(Records for processing)
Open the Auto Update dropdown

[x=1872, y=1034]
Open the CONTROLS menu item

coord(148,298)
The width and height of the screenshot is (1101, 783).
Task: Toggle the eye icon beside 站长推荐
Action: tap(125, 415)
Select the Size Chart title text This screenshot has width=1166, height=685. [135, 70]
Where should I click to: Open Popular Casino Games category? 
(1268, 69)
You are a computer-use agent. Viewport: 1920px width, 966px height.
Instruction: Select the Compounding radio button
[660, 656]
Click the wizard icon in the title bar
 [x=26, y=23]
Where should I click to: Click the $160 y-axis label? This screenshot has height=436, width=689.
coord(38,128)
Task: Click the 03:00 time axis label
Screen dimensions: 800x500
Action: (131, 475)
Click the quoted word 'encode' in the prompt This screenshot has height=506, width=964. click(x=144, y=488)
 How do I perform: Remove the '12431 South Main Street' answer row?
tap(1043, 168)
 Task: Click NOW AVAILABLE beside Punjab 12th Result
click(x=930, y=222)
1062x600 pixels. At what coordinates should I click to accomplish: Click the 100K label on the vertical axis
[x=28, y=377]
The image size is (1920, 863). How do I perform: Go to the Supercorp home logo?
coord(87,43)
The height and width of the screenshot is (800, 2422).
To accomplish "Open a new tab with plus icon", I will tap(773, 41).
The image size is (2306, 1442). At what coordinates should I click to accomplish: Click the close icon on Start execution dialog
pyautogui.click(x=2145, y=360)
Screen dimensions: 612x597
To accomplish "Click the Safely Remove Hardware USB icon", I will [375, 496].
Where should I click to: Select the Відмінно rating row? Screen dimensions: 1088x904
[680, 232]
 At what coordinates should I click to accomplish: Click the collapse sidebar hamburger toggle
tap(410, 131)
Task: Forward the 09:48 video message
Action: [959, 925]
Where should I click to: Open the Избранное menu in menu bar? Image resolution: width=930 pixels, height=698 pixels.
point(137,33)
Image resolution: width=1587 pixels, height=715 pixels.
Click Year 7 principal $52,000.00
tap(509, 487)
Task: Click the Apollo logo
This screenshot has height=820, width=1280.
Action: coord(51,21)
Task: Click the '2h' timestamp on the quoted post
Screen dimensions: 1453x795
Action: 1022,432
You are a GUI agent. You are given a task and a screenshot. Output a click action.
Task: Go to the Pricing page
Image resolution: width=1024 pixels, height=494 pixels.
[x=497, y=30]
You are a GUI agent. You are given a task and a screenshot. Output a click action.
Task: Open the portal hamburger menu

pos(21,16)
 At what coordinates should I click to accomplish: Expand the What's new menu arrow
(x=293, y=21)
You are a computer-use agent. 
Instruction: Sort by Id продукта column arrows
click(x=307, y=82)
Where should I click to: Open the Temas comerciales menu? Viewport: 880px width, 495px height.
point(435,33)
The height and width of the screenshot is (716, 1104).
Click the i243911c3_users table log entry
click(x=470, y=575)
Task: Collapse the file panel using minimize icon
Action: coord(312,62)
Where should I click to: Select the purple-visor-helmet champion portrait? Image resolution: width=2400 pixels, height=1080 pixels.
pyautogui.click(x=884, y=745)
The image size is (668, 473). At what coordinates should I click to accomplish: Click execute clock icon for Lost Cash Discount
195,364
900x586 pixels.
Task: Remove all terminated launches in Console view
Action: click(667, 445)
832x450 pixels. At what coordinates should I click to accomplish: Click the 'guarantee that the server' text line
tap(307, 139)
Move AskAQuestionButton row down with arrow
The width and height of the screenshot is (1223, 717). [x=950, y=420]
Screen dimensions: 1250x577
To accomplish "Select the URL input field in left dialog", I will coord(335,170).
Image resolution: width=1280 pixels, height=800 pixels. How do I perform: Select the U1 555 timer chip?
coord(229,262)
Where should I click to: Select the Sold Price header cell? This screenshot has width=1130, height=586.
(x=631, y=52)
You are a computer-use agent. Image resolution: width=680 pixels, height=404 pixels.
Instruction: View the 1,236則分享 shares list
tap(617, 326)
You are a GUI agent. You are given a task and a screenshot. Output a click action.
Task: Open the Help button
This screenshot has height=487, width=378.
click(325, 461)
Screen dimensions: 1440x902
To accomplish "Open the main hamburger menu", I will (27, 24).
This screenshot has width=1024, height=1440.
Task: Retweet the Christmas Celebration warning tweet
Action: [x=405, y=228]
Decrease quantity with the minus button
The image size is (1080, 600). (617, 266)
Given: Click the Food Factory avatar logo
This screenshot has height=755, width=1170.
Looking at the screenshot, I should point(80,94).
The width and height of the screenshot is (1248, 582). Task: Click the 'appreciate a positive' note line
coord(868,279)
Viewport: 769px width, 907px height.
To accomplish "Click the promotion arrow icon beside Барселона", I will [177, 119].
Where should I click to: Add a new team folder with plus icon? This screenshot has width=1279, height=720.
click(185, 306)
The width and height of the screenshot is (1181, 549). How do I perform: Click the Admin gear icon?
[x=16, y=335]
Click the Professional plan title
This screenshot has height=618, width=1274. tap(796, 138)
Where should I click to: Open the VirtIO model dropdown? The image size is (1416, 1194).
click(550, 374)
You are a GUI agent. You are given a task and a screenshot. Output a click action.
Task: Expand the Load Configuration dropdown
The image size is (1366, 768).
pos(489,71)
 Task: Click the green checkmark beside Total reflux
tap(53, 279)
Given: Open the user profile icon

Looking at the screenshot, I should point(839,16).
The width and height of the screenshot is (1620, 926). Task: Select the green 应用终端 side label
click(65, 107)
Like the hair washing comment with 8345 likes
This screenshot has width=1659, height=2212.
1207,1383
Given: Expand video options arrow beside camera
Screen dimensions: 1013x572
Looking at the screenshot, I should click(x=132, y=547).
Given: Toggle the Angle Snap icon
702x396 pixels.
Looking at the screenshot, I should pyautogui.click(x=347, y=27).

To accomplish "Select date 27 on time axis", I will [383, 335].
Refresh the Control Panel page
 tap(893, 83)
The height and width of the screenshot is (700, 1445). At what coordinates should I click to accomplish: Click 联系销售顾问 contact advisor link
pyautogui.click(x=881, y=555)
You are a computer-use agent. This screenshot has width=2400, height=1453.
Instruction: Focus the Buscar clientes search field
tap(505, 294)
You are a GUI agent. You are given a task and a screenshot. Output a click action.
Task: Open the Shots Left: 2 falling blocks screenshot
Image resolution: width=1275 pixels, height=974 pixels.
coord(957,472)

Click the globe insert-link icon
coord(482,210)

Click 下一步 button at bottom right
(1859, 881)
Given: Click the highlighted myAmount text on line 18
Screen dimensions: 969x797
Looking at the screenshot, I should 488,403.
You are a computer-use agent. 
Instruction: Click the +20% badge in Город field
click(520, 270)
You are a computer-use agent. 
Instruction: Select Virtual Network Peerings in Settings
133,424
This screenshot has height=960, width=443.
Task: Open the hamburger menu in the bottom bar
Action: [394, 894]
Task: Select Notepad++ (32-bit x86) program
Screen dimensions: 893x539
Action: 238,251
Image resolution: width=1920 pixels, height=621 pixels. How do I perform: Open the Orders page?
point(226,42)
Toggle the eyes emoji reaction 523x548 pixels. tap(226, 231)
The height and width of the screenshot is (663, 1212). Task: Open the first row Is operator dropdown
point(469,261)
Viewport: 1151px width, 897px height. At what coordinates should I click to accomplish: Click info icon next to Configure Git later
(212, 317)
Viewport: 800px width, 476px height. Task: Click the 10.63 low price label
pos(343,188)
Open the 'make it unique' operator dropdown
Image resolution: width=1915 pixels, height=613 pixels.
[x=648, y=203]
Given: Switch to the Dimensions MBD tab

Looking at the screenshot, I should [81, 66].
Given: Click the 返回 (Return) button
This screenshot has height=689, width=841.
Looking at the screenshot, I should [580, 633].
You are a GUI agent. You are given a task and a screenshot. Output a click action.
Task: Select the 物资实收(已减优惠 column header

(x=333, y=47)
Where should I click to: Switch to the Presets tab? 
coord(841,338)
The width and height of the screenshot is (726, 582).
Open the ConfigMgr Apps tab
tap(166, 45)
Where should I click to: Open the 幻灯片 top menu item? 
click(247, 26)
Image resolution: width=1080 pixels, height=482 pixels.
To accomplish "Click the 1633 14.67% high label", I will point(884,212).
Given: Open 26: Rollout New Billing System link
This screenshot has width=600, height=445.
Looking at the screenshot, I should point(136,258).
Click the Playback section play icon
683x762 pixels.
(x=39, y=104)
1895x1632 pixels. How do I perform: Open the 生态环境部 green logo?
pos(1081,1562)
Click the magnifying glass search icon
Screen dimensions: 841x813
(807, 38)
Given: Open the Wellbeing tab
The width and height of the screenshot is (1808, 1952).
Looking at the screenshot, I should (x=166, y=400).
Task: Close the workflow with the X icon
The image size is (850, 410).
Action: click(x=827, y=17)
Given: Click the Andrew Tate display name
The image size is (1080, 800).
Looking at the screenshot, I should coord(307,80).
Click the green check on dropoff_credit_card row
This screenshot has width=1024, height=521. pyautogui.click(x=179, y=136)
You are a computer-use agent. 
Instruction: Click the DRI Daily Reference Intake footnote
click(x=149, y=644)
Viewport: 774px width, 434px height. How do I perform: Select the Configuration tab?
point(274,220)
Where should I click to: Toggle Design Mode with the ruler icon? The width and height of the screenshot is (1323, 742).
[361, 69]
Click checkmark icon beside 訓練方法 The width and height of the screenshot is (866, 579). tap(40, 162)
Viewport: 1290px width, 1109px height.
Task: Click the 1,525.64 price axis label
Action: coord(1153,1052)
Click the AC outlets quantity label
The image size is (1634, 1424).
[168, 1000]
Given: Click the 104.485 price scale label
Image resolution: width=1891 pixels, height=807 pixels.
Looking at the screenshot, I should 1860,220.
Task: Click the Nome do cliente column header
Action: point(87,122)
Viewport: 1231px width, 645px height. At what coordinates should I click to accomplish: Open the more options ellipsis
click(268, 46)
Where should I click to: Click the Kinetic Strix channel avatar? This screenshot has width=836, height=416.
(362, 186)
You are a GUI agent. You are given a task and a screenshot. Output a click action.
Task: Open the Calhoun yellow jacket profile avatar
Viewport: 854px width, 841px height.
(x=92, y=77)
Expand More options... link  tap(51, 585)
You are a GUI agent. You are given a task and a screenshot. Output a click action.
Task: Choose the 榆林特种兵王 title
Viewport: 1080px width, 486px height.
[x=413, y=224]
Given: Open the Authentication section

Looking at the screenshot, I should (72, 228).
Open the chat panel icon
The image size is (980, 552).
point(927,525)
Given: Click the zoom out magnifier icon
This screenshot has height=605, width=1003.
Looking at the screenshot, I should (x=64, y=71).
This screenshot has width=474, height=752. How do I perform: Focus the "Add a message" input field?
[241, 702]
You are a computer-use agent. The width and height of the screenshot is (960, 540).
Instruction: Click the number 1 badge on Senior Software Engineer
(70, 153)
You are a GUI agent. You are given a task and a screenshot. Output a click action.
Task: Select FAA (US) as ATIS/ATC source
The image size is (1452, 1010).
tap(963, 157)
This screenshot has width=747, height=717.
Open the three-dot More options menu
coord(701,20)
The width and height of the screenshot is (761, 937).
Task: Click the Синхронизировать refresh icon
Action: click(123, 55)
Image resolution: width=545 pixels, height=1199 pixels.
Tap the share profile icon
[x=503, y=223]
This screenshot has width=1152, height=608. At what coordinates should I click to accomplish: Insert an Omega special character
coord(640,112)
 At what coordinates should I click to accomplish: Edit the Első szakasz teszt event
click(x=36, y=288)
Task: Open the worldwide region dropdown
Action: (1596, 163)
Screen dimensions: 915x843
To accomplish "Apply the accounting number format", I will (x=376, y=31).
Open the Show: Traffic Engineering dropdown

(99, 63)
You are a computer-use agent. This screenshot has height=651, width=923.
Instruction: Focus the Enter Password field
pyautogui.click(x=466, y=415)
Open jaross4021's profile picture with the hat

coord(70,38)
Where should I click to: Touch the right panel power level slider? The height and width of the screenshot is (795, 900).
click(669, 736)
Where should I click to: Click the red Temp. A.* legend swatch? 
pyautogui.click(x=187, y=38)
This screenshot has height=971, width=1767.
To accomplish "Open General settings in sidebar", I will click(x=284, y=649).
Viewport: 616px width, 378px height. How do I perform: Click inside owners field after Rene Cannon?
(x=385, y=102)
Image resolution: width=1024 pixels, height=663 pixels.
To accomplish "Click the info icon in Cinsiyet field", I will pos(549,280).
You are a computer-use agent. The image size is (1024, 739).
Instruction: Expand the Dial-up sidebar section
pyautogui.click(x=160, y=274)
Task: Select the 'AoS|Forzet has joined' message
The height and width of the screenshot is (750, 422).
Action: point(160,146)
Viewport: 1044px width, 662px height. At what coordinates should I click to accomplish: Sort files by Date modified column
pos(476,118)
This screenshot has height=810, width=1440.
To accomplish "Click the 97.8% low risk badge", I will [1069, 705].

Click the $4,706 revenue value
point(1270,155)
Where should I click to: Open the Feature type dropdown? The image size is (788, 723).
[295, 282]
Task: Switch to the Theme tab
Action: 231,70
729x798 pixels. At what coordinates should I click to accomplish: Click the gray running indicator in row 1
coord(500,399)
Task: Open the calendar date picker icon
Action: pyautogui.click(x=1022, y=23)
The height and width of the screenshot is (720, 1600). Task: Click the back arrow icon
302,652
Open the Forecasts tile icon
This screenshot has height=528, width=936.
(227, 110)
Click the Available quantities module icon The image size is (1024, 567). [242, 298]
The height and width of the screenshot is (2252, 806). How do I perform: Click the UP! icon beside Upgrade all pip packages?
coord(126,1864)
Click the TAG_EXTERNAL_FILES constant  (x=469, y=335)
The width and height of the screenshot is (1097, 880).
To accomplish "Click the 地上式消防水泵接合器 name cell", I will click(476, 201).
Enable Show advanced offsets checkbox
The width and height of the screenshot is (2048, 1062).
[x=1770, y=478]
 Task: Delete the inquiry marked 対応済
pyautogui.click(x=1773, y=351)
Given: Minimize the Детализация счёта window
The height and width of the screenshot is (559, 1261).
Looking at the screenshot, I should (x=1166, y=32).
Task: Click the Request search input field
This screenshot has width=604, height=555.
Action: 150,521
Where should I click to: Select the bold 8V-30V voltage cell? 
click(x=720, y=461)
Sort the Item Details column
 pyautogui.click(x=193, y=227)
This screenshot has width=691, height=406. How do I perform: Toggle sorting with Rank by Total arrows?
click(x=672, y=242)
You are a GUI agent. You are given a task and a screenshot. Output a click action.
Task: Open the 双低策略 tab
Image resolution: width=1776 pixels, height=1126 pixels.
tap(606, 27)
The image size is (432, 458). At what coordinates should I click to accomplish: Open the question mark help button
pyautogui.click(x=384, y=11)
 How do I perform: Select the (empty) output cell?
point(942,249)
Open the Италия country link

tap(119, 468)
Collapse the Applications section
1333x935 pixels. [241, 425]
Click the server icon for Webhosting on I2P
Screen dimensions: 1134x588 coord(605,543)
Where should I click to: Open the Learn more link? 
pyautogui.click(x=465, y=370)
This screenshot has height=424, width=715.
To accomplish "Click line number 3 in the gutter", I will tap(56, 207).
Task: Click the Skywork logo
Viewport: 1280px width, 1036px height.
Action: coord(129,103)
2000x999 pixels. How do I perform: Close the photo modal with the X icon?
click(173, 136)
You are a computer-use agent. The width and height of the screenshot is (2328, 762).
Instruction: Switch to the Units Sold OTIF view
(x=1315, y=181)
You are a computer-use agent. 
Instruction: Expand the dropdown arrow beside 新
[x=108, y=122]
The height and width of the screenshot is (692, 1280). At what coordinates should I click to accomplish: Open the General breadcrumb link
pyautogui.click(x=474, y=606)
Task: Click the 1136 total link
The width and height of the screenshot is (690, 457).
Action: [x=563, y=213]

(How to complete this task) Which lines above run from the one containing "Where should I click to: Open the VirtIO" to the one containing "Given: Expand video"? Give them again exactly, both ends included.

(Response to the exercise)
Where should I click to: Open the VirtIO model dropdown? The image size is (1416, 1194).
click(550, 374)
You are a GUI agent. You are given a task and a screenshot. Output a click action.
Task: Expand the Load Configuration dropdown
The image size is (1366, 768).
pos(489,71)
 Task: Click the green checkmark beside Total reflux
tap(53, 279)
Given: Open the user profile icon

Looking at the screenshot, I should point(839,16).
The width and height of the screenshot is (1620, 926). Task: Select the green 应用终端 side label
click(65, 107)
Like the hair washing comment with 8345 likes
This screenshot has width=1659, height=2212.
1207,1383
Given: Expand video options arrow beside camera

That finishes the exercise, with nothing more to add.